Hartsville, July 19. – Special Ran from Darlington in 35 minutes over 16 miles of magnificent road. Hearty reception. Spend night here to have escort to Cheraw tomorrow.

Horton.

(By McDavid Horton.)

Darlington, July 19 (Special) – It was a jolly party that set out from Columbia Saturday morning on the second of The Record’s Capital -to-County pathfinding tours. The pathfinders proper, McDavid Horton, news editor of The Record, and Messrs. W. F. Fishburne and Artie J. Kind, of the Gregory-Conder company, with their sturdy machines, a Buick touring car and a Brush runabout, which had made the entire first trip of 300 miles, were accompanied by Mr. Jas. A Hoyt, editor and general manager of The Record, and Mr. W. Bruce Ravenel, junior member of the Columbia real estate and insurance firm of Walker-Ravenel & Co. Messrs. Hoyt, Ravenel, Horton and Kind were in the Buick. In the lead was the president of the Columbia Automobile club, Dr. E. Mikell Whaley, driving his Chalmers-Detroit “30,” with Mrs. Whaley and their lovely little daughter, and Mr. and Mrs. Jos. M. Lawrence and their pretty little daughter. As an escort from Columbia to Camden the party had Messrs. J. B. Roddey, T. H. Rhea, S. L. Hook and Eugene Roach, traveling in a Model 10 white Buick touring car.

It was 9 o’clockwhen Dr. Whaley got the “high-ball” signal and put his beautiful car on the way. Out Blanding street, across on Marion to Taylor and thence eastward to the limits the cars hummed smoothly, but thereabouts Fishburne and the doughty little Brush turned back. Accordingly Mr. Roach, who had started out with him, changed into the white Buick of Mr. Roddey.

From Waverley (Columbia) the party reveled in luxurious speed upon the magnificent new Two-Notch road, over which the Journal-Herald pathfinders gloated so after traveling more than a thousand miles of every kind of road.

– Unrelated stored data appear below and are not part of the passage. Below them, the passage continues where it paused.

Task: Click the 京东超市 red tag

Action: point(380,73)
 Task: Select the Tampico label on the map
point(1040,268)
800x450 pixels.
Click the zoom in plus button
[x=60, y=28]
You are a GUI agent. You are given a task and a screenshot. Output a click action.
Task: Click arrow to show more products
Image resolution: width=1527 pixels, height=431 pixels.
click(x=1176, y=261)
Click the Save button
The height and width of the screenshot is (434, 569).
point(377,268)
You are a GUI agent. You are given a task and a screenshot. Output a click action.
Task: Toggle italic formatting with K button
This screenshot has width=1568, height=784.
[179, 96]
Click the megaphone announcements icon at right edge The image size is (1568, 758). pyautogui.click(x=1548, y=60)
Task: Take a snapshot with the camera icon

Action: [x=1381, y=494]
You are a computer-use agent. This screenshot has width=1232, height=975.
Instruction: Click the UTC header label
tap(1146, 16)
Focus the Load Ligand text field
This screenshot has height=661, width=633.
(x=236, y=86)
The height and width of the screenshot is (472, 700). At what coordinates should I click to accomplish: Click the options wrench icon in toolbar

This highway is good enough for anybody, its only fault being that it extends just now only for about 10 miles. How great an improvement has been made in it under the direction of Supervisor S. H. Owens the pathfinders were made to realize when upon nearing the county line they struck the portion which has not yet been reached by the rebuilding force. From Waverley to Dentsville is a ride of constant pleasure.

That portion of the Camden-Columbia road extending from the present terminus of the new Two-Notch road to Baum’s Quarters is poor to fair, but principally poor. It is sandy and badly broken by water-breaks and small wet weather runlets, has man chassis wrenching turns, several unnecessary grades and lies through sparsely settled scrub pine barrens of uninteresting aspect.

Blaney

At Blaney, a Seaboard Air Line station in Kershaw, where the pathfinders lost half an hour telephoning about various matters forgotten at the start, there is a highland swamp to traverse which after hard rains may give trouble in the carburettors of low hung small cars and which sadly soils with its black mud the bodies of handsome machines.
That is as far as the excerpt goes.